В Институте современного развития несколько недель назад проводился круглый стол на тему «Ценности, которыми живет российское общество». Директор Института социологии Михаил Горшков рассказал, какие ценности, по опросам, воспитываются в российской семье у детей. На первом месте оказалось трудолюбие – 90% семей. А митрополит Кирилл, который присутствовал на обсуждении в числе представителей четырех основных конфессий, вспомнил знаменитое ленинское выражение: «Русский человек плохой работник». И действительно: никакого трудолюбия у нас не было, оно не воспитывалось и сейчас не воспитывается. К труду относятся как к тяжкой обязанности, выполнение которой необходимо для выживания.
Мы способны на прорывы, можем изобретать. Но российский работник плохо умеет трудиться систематически. Прийти в 9, уйти в 6. Второе – наш работник не предприниматель. Не было на Руси цехов, как в средневековой Европе. Было купечество. Основу этого сословия составляли старообрядцы. В каком-то смысле им богатство было не нужно. Они считали себя не вполне хозяевами собственного имущества – оно нажито с божьей помощью.
– Еще климатические особенности играют роль...
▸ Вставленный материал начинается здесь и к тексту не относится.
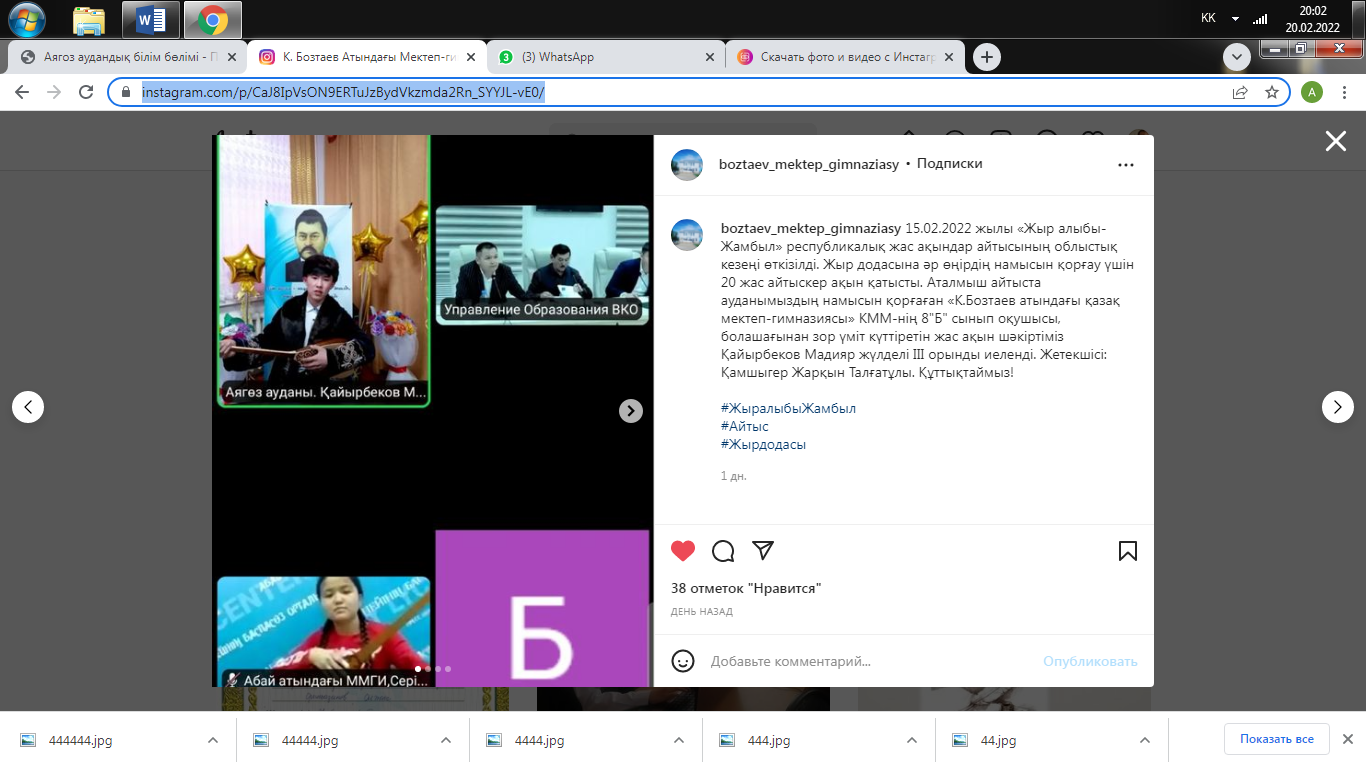Open Word from the Windows taskbar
– Да, приходилось работать просто для того, чтобы пережить зиму. А труд должен и удовольствие доставлять. Да, труд рабочих на фабрике в мануфактурный период – почти рабство. Но вот перед революцией в России – на Путиловском заводе и других крупнейших производствах – образовался тонкий слой квалифицированных рабочих, для которых труд стал статусным. Квалифицированный рабочий мог содержать многодетную семью. Мог всех своих детей устроить в гимназию. А после 17-го года снова начался принудительный труд. Ну а потом – знаменитое застойное «мы делаем вид, что ходим на работу, они делают вид, что платят зарплату».
Да, были энтузиасты, были достижения на прорывных участках. Были изобретатели и конструкторы. Но наш рабочий и западный – они совершенно разные. Я помню, как перед Олимпиадой финны строили здание АПН. Строительные рабочие ходили в чистых комбинезонах с двадцатью карманчиками, где лежали инструменты. И каждый из этих рабочих гордился, что он такой опрятный и организованный.
Мы с этим нашим отношением к труду пережили 90-е годы, это еще проходило. Потом наступил новый век. Казалось бы – все нормально, экономика растет. На самом деле ничего не поменялось. В 2000-е все что-то получили. Конечно, богатые больше, бедные меньше, но все что-то прибавили. Однако это не потребовало никакого изменения отношения к труду. Инвестиционный процесс так и пошел. Куда направлялись инвестиции, которые приходили в Россию? На фондовый рынок. Акции росли – сегодня вложил, через полгода получил приличную прибыль. Или в нефтедобычу.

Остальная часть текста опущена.